The duo hasn’t met before in a major competition. Satpal says they have met only once around five years ago in an inter-railways tournament, where Sushil had ‘easily’ defeated Narsingh in the 84kg category. “That time Sushil used to compete in 66kg category. To test himself against stronger wrestler, he competed in the 84kg and he defeated Narsingh. This isn’t to suggest that he can beat him again. Narsingh has improved a lot so it will be tough. But there should be a fair trial,” Satpal says.
The Rio Roulette
This isn’t the first time the countdown to Olympics has seen such a complex debate. Ronjan Singh Sodhi, the former world No. 1 double trap shooter, relates to the scenario well. Going into the 2008 Beijing Olympics, Sodhi was the world’s second-ranked double trap shooter. He had equalled then world record score of 194 out of 200. However, Rajyavardhan Singh Rathore, the silver medallist of the 2004 Games, had already earned the quota in 2006. His form since then, however, had been suspect.
On form, Sodhi would have been on the flight to Beijing but the shooting federation decided that since Rathore had won the quota, he should be sent. Eventually, Sodhi lost out to Rathore. “At that time, the criteria were different. I believe after this incident the selection policies were changed and they started conducting trials. So at London, even though I was the world No. 1 and had won a quota, there were trials,” Sodhi says.
Sodhi gives a neutral view. He believes the fairest way would be to conduct a best-of-three, or four, round trials to decide who should go to Rio. “Look, it’s safe to say that no other athlete in the country has managed what Sushil has. Sushil is a kind of athlete who won’t go to Rio just for the sake of it. He will go there to win a medal. So we can’t leave him out just like that,” he says. “At the same time, Narsingh has shown he is very good by winning a world championship medal. So when you pit the two against each other, it’s tough to judge who’s better in just one bout. You can have three, four matches, see who performs better and then send that wrestler. I am not aware of what wrestling’s selection policy is and I am sure the federation guys have their plans. But this is a fair way I guess.”
Sushil Kumar (32 years)
* Returned to the mat after two years at the City of Sassari Tournament in Italy, winning the silver medal in the 74kg category. Followed it up with a gold at Commonwealth Games. Has had just two international outings since the London Olympics. Going into the 2012 Games, he took part in 8 tournaments.
* Shoulder injury is one reason he missed the World Championships last year. Has spent major part of the last two years getting used to the new weight category and nursing injury.

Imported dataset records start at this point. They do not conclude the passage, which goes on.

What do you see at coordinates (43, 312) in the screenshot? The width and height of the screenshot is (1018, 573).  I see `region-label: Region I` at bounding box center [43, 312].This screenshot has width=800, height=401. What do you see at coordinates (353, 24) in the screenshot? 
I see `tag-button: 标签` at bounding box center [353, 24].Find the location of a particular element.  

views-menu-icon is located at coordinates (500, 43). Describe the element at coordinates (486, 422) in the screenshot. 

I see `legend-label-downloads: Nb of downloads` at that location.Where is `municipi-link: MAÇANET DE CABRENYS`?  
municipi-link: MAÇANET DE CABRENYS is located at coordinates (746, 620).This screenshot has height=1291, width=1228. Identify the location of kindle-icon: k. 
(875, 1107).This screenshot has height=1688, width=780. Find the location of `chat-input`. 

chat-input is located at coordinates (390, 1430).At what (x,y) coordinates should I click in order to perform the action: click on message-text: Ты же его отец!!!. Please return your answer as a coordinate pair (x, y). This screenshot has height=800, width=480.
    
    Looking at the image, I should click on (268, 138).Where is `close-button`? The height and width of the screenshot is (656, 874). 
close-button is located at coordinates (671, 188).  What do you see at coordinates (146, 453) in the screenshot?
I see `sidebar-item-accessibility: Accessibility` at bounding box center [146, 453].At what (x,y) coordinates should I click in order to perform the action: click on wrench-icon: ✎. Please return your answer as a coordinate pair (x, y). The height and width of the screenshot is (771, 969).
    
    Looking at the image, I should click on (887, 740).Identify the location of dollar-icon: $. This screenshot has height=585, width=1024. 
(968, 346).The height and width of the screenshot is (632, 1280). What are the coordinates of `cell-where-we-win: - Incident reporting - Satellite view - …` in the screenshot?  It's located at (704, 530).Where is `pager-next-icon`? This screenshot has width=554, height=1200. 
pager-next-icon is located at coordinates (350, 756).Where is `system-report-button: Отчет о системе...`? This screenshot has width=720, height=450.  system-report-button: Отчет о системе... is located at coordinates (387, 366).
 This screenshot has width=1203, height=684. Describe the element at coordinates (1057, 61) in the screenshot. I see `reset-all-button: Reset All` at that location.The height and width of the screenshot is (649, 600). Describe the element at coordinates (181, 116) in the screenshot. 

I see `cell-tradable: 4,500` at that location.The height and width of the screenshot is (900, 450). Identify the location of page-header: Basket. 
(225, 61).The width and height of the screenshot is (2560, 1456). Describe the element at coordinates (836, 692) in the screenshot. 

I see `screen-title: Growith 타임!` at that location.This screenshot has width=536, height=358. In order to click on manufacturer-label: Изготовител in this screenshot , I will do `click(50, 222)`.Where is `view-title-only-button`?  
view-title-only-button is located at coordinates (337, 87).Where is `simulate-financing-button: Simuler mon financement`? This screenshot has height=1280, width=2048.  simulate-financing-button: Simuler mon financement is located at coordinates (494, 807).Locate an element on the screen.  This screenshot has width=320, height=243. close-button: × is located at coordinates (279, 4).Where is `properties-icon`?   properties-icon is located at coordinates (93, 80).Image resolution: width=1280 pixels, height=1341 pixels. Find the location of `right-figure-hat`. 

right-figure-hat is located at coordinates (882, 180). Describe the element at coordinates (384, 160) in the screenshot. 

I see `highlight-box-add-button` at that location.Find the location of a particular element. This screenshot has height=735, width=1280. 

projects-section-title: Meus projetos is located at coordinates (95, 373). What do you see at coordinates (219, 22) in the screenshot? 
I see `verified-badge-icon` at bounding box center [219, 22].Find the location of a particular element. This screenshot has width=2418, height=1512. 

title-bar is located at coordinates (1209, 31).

* Back-to-back medals at Beijing and London Games, besides the World Championship gold, make him the most successful Olympic athlete in India. He thrives in big-match scenarios.
Narsingh Yadav (26 years)
* Is going through a purple patch, winning a medal at the World Championship, Asian Championship and Asian Games (all bronze) in the last two years. Has taken part in nine tournaments since a disappointing London Olympics but has managed a top-five finish in every competition.
* Ranked fifth in the world. Won the Olympic quota by clinching the bronze medal at the World Championship in Las Vegas last year, where he beat London Games bronze medallist Lopez Azcuy of Cuba.
* For long, he has struggled in big tournaments where he has buckled under pressure. But has reversed the trend in the last two years. Has remained injury-free largely. Rather, he has added more muscle and is at peak of his fitness.